Only an exact copy is wanted: the lines from the one holding "Viewport: 375px width, 294px" through the last line below, minus the pictures.

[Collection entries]

=== Section Start ===

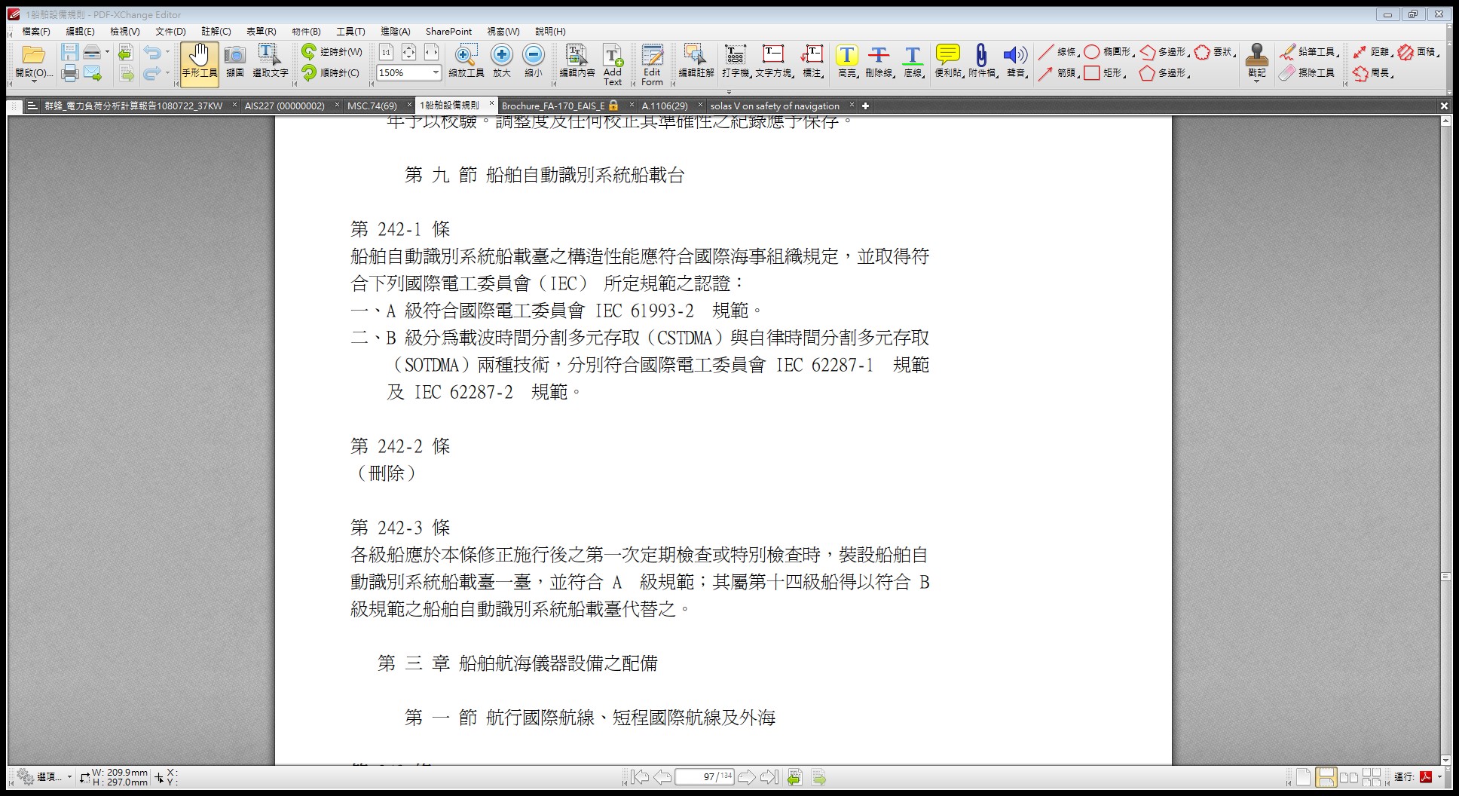Screen dimensions: 1459x796
Task: Open the 註解(C) Comments menu
Action: [216, 32]
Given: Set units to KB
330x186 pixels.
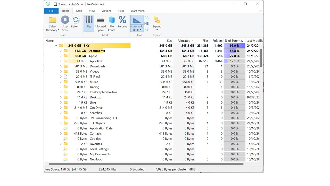Looking at the screenshot, I should click(x=146, y=29).
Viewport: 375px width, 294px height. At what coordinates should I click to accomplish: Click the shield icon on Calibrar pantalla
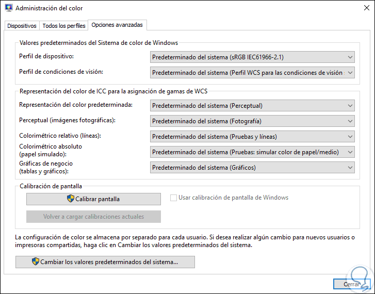[x=71, y=199]
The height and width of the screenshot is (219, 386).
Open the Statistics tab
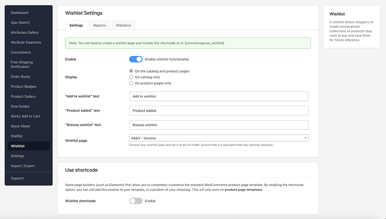click(x=123, y=25)
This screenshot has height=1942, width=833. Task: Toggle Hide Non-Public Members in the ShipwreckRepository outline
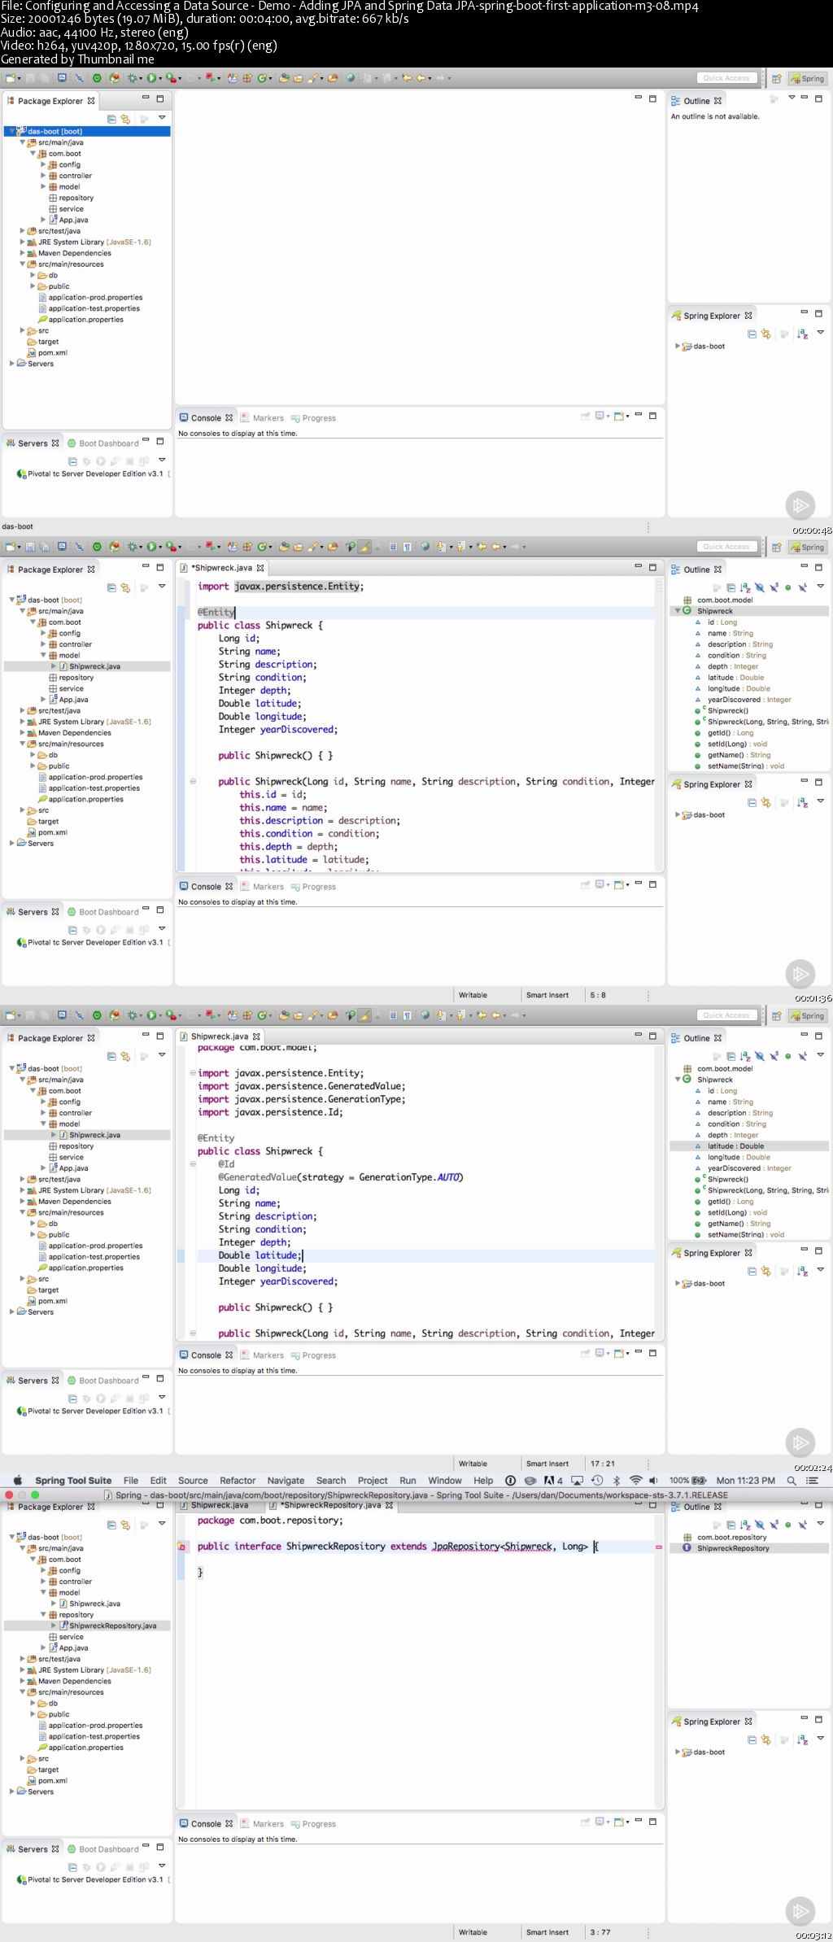pyautogui.click(x=787, y=1525)
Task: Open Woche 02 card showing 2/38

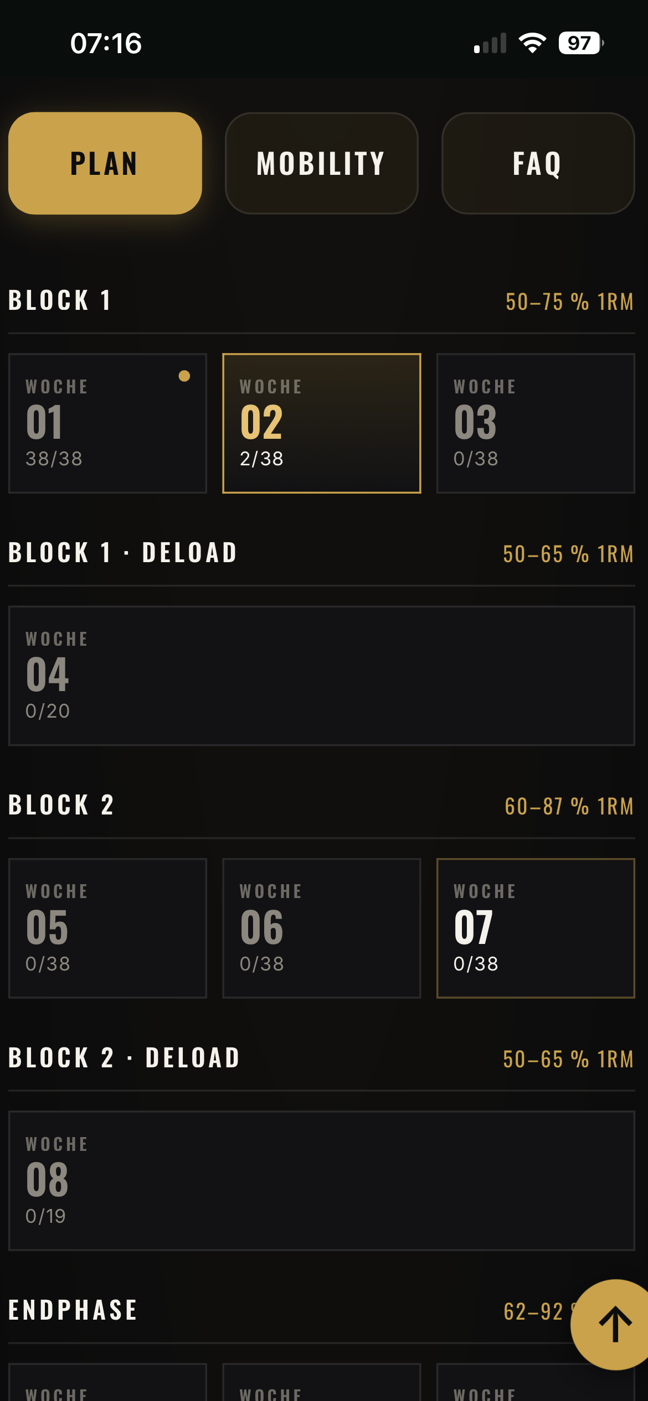Action: click(x=321, y=423)
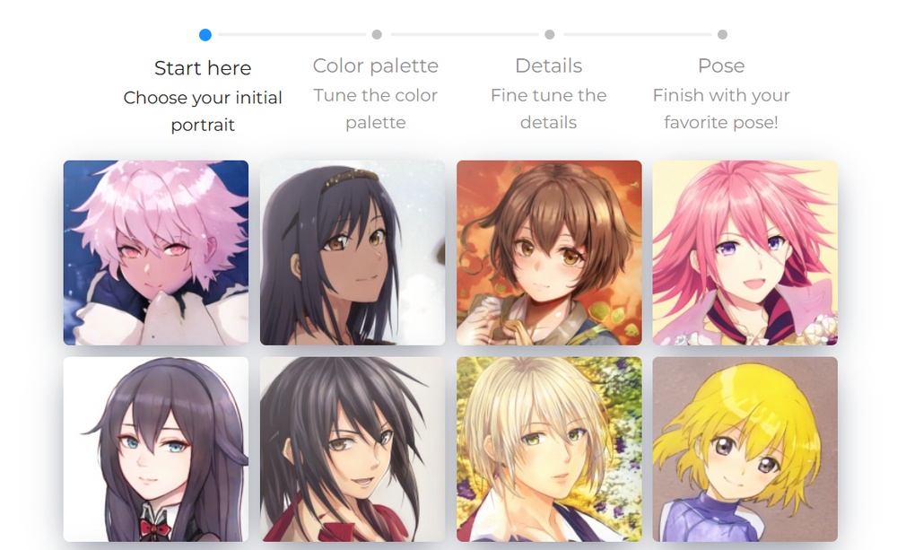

=== Section End ===

■ ANSWER SPACE ■
Viewport: 375px width, 294px height. At what coordinates should I click to accomplish: Click the shield icon on Calibrar pantalla
[x=71, y=199]
The height and width of the screenshot is (219, 386).
Open the Statistics tab
click(x=123, y=25)
This screenshot has height=1942, width=833. Task: Toggle Hide Non-Public Members in the ShipwreckRepository outline
pyautogui.click(x=787, y=1525)
Task: Open Woche 02 card showing 2/38

Action: click(x=321, y=423)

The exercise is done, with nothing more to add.